Reply with one number, the count of lines below that contain the string "computer".

*** Block opens ***

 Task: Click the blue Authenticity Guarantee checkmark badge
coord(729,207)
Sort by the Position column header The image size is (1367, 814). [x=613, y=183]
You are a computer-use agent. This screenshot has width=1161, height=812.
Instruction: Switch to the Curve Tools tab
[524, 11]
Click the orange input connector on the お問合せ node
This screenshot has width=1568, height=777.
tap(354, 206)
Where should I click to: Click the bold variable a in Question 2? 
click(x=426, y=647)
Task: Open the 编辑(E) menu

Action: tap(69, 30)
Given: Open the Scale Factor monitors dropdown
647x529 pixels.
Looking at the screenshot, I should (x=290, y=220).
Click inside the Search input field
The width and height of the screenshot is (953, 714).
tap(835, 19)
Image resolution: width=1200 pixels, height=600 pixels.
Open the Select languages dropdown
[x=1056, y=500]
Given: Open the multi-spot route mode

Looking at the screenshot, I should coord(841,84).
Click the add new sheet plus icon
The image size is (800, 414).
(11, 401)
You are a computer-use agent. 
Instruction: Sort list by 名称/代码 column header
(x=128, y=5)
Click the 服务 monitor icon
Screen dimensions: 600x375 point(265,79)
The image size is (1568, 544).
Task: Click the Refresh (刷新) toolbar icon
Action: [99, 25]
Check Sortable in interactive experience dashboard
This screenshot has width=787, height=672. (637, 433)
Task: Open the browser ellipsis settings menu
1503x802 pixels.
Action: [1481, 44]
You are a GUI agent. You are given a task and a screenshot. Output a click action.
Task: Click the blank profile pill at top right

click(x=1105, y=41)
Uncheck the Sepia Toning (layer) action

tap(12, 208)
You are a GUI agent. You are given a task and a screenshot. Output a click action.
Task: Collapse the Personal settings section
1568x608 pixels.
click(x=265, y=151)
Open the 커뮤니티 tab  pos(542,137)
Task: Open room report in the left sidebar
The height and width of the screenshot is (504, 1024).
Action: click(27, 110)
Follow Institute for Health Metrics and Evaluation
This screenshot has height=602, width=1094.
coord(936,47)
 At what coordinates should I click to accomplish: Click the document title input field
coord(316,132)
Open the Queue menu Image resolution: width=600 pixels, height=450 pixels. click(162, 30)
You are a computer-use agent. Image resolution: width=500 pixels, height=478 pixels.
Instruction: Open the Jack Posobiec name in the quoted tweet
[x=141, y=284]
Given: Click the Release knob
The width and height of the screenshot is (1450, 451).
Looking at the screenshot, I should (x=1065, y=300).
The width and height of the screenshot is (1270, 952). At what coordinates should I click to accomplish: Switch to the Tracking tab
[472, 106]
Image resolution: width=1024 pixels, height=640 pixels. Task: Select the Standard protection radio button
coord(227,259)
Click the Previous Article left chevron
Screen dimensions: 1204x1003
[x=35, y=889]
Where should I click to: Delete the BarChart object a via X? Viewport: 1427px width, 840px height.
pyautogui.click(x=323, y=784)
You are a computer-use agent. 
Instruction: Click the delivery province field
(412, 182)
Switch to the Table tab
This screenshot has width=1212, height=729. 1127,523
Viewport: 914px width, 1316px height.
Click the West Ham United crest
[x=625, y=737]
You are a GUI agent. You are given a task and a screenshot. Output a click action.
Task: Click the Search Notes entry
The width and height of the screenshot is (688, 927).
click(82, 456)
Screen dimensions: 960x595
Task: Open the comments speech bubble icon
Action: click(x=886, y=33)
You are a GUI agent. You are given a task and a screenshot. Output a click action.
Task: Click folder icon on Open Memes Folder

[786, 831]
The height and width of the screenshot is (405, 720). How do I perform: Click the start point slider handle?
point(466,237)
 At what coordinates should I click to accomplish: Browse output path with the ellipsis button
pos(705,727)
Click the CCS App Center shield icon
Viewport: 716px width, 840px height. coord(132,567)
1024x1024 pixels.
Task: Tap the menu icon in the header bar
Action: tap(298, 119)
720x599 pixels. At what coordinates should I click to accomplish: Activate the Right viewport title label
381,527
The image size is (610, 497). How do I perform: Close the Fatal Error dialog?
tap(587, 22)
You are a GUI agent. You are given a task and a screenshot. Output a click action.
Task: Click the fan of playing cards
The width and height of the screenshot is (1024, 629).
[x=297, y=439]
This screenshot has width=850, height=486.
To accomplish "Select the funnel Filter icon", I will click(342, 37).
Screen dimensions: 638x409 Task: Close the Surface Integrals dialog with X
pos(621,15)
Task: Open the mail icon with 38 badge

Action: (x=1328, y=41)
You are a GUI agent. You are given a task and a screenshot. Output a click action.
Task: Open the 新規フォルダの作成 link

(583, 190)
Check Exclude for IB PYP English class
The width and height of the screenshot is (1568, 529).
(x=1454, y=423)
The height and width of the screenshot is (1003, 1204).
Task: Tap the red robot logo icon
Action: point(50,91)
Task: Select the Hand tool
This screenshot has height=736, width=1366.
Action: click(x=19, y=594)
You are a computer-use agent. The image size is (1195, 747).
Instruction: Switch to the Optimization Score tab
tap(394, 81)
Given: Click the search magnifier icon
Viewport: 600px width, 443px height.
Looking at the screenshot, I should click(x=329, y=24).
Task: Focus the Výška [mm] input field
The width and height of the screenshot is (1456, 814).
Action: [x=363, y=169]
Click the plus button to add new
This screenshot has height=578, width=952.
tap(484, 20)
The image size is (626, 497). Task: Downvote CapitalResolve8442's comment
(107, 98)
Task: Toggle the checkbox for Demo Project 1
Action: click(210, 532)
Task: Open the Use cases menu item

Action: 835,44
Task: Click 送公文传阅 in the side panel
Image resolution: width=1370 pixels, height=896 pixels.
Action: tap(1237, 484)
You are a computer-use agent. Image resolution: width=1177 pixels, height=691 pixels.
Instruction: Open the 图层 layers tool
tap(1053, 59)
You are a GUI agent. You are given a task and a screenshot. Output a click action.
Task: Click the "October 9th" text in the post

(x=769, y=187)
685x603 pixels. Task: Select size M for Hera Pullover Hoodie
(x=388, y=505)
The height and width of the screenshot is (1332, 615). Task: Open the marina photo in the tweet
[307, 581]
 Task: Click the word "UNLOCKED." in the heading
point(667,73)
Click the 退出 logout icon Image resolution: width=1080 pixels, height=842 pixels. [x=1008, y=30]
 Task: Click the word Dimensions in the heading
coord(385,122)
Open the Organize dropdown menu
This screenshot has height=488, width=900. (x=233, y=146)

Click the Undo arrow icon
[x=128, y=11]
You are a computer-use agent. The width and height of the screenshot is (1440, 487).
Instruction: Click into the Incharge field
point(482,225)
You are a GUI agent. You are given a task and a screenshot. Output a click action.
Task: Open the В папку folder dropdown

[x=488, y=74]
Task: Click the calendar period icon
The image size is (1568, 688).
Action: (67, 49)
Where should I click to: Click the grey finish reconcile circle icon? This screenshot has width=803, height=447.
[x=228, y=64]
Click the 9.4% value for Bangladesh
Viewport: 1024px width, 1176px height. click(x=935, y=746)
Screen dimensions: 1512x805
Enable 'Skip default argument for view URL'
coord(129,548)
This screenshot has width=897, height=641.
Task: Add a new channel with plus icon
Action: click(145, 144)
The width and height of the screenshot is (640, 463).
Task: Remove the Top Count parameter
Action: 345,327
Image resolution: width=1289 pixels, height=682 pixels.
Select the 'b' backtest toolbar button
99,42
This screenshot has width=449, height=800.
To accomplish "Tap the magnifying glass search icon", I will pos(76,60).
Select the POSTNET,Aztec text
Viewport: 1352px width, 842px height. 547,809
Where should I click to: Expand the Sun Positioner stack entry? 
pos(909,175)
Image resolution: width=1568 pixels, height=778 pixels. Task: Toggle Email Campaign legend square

*** Block closes ***

◆ RESPONSE TO THE TASK:
7